Internship at the Regional Plan Association
This past week I began my four month internship at the Regional Plan Association. Started in 1922, RPA is a not-for-profit planning group that works in the tri-state area. Their mission is to “[improve] the quality of life and the economic competitiveness of the 31-county New York-New Jersey-Connecticut region through research, planning, and advocacy.” Their work has helped shape the region’s infrastructure and land use for decades. They have offices throughout the area, and I am working at their head office in the ConEd Building near Union Square in New York City.

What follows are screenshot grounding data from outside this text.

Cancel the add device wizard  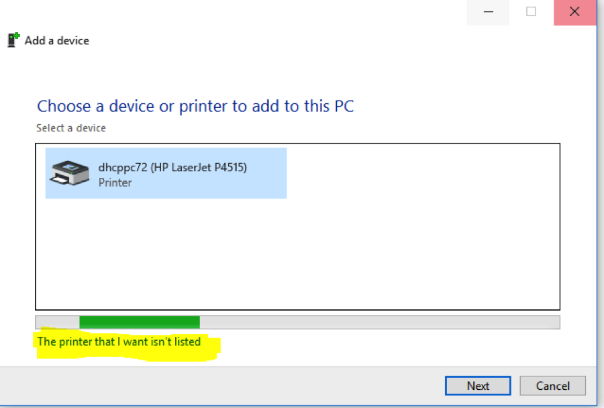tap(552, 386)
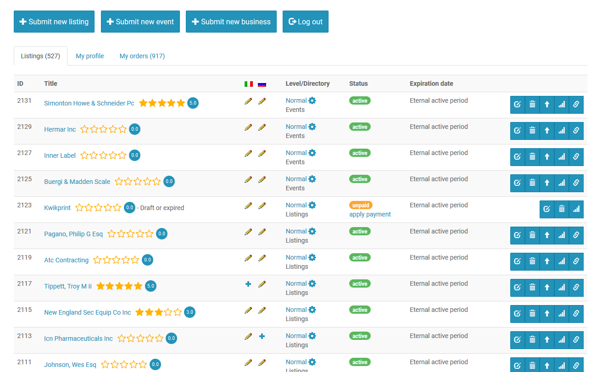This screenshot has height=372, width=591.
Task: Click level gear for New England Sec Equip
Action: point(312,310)
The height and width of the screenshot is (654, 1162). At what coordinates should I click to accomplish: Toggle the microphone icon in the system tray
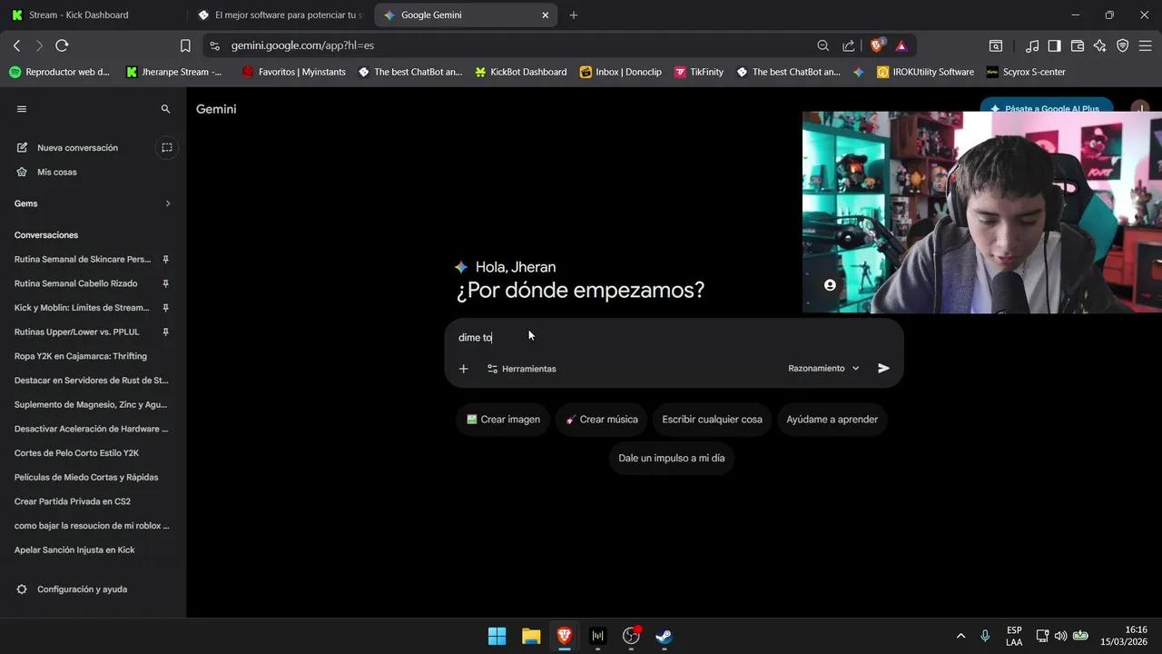click(984, 635)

I am a part of the America 2050 project, a collection of planners and policy-makers aiming to develop strategies to ready the country for the growth it will experience in the coming decades. With the United States posed to add 130 million people by 2050, there is an urgency “to meet the infrastructure, economic development and environmental challenges of the nation.” The RPA, along with the Lincoln Institute of Land Policy, are the heading up the planning for the Northeast megaregion. Interning in this group, my project is the analysis of the Northeast Corridor for the possibility of high speed rail that would meet the growing mobility needs of the densest region of the nation.
I had become interested in the RPA when I was reading up on the latest research on megaregions. The topic of megaregions had interested me since early in my college career when I first read a paper by Dr. Robert Lang at the Virginia Tech’s Metropolitan Institute on the topic of megapolitans. The idea is that cities have grown so much that their borders have started to overlap, and they no longer function simply as metro areas, but as larger regions whose economies are linked with each other. The RPA’s name came up on the lists of groups that are doing the leading research on the topic, focusing on the largest of the identified megaregions: the Northeast. This area runs from Virginia to Maine and includes the cities of Richmond, Washington D.C., Baltimore, Wilmington, Philadelhia, Newark, New York, New Haven, Providence, and Boston. The map below is one representation of the megaregions in the country.

November 25th, 2008 at 3:28 am
Neat map and great post. I can visualize in my head what the tri-state ‘megaregion’ might look like, but then I see a ‘megaregion’ that stretches from Raleigh to Memphis or San Francisco to Reno…and I think “these are really far apart with a lot of empty space in between!”